Clonal evolution and outcomes in myelofibrosis after ruxolitinib discontinuation

Abstract

Despite significant improvements in the signs and symptoms of myelofibrosis (MF), and possible prolongation of patients' survival, some have disease that is refractory to ruxolitinib and many lose their response over time. Furthermore, patients with ≥3 mutations are less likely to respond to ruxolitinib. Here we describe outcomes after ruxolitinib discontinuation in MF patients enrolled in a phase 1/2 study at our center. After a median follow-up of 79 months, 86 patients had discontinued ruxolitinib (30 of whom died while on therapy). The median follow-up after ruxolitinib discontinuation for the remaining 56 patients was 32 months, with median survival after discontinuation of 14 months. Platelets <260 × 109/L at the start of therapy or <100 × 109/L at the time of discontinuation were associated with shorter survival after discontinuation. Of 62 patients with molecular data at baseline and follow-up, 22 (35%) acquired a new mutation while receiving ruxolitinib (14 [61%] in ASXL1). Patients showing clonal evolution had significantly shorter survival after discontinuation (6 vs 16 months). Transfusion dependency was the only clinical variable associated with clonal evolution. These findings underscore the need for novel therapies and suggest that clonal evolution or decreasing platelet counts while on ruxolitinib therapy may be markers of poor prognosis.

Conflict of interest statement

Conflict-of-interest disclosure: S.V. receives research funding from Incyte Corporation. The remaining authors declare no competing financial interests.

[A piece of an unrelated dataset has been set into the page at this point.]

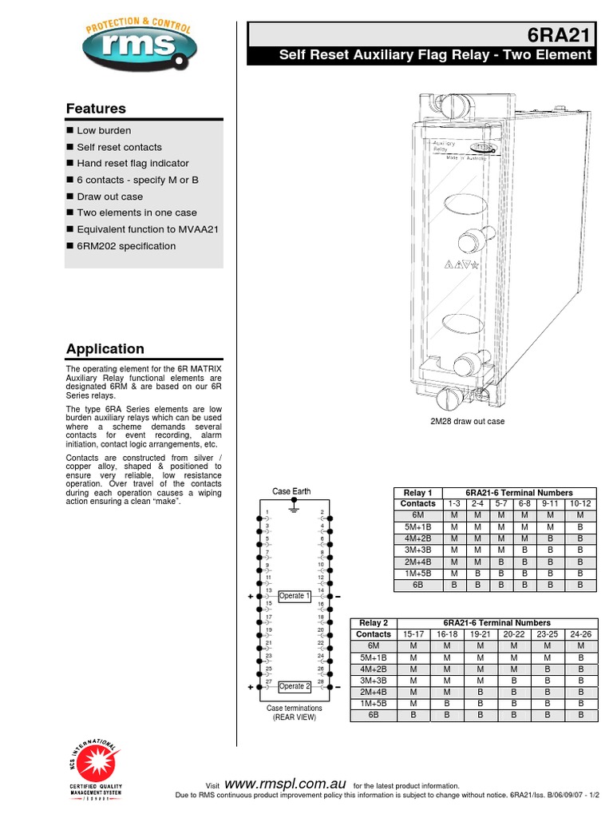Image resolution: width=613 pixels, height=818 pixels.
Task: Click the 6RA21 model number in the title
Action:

© 2017 by The American Society of Hematology.

Figures

Figure 1.

CONSORT diagram. Patient enrollment, discontinuation, and analysis schema are shown.

Figure 2.

Kaplan-Meier survival curves showing survival after ruxolitinib discontinuation. Comparison of survival after discontinuation by platelet counts at (A) baseline and (B) follow-up. (C) Comparison of survival after ruxolitinib discontinuation in those with and without clonal evolution. Cum, cumulative; FU, follow-up; HR, hazard ratio.

Figure 3.

Correlation between clonal evolution and disease status. (A) Mutations at baseline and follow-up in patients who acquired a mutation while receiving ruxolitinib. Red squares denote an acquired mutation. Red/blue squares denote the acquisition of a second, different mutation in the same gene. Note that at the time of follow-up, patient (Pt) 3 had lost the GATA2 and KRAS mutations present at baseline. (B) Bar graph depicting disease status at the time of ruxolitinib discontinuation in patients with (CE) and without (No) clonal evolution. Bars are colored according to karyotype: gray, sample was not available; light blue, noncomplex karyotype; red, complex karyotype. (C) Bar graph depicting spleen size at baseline (light green) and at the time of ruxolitinib discontinuation (purple). Asterisks indicate patients who acquired a new mutation while on therapy. ND, mutation status at discontinuation not determined. PD, progressive disease; SD, stable disease.